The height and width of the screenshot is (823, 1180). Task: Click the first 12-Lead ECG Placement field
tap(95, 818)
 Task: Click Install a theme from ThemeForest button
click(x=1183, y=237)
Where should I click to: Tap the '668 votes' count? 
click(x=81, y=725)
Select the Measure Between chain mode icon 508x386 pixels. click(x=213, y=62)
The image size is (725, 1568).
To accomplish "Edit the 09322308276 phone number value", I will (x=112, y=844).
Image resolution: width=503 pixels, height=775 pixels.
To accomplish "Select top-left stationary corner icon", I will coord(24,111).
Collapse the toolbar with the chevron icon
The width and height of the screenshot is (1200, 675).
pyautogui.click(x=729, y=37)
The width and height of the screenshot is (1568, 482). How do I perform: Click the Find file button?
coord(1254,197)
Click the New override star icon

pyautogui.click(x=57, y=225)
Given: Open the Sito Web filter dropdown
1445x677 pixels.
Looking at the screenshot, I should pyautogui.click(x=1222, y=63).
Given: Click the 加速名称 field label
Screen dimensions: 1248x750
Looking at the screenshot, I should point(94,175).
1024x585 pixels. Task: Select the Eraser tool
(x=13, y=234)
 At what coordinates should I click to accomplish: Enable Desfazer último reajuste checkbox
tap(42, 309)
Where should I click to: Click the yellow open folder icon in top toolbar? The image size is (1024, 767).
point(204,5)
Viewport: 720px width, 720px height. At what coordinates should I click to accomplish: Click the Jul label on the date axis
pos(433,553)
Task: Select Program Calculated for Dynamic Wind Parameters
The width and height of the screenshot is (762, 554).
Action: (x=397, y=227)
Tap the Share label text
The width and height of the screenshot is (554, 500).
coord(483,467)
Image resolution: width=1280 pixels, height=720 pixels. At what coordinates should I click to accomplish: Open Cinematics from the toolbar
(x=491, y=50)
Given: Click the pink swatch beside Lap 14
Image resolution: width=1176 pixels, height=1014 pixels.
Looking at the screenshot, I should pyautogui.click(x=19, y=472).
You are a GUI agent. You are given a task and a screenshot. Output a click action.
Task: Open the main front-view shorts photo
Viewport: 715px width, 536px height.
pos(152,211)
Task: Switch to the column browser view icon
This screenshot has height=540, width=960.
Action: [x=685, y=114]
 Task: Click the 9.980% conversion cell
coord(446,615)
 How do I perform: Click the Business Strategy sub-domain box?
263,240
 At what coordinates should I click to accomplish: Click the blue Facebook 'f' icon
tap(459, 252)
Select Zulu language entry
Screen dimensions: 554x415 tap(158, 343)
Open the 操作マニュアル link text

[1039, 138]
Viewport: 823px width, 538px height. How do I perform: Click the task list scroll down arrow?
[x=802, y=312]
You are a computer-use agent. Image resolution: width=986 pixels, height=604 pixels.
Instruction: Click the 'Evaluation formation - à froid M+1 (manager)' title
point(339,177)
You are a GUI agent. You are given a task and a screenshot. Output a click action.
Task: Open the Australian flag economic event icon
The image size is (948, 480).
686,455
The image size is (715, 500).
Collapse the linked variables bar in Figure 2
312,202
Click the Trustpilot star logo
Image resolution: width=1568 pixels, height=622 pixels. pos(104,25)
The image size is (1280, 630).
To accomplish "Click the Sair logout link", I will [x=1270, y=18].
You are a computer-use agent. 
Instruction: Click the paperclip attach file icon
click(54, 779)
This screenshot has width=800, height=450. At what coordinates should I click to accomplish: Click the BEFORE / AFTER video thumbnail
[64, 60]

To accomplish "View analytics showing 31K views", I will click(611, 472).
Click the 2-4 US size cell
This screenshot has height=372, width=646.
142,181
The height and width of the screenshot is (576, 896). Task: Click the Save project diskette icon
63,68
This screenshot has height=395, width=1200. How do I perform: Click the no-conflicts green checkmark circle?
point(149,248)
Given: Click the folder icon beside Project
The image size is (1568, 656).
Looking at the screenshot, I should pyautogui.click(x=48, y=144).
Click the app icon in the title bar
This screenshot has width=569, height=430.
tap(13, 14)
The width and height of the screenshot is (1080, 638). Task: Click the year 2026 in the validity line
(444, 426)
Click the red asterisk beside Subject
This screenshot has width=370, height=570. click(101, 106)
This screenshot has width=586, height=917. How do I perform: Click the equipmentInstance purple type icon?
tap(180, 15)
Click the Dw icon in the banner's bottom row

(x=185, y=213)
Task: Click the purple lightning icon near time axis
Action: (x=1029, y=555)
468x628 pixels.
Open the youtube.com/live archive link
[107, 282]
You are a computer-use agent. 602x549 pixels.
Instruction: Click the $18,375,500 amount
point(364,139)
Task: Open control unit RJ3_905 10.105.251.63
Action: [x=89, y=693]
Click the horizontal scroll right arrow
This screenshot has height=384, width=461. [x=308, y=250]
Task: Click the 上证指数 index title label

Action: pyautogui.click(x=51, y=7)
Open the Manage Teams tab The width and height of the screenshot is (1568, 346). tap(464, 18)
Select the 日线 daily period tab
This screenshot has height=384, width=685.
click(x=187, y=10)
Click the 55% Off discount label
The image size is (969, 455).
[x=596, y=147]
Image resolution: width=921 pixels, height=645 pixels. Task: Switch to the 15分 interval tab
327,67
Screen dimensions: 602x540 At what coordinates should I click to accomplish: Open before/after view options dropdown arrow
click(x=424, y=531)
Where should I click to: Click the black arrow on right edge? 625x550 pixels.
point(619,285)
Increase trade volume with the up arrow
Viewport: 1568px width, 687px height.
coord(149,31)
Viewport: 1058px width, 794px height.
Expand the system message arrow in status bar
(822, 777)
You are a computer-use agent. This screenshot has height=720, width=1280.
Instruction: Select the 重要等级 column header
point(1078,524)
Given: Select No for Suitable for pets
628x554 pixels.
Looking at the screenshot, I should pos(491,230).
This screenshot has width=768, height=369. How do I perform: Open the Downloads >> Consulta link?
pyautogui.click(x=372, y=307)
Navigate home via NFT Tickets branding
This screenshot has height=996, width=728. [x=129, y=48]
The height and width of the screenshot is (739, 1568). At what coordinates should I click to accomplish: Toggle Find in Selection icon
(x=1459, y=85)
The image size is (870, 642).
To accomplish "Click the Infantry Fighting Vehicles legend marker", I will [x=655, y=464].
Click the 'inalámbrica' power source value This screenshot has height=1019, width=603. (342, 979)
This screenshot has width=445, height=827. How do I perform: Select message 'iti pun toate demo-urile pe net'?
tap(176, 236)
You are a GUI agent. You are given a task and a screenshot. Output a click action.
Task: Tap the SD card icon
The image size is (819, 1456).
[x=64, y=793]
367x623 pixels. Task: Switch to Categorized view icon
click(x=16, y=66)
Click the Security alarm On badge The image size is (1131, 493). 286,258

━━━━━━━━━━━━━━━━━━━━━━━━━━━━━━

▶ [THE TASK] Count up the lines in the listing that hold the word "computer", and give that number only.

▶ [FINAL ANSWER] 4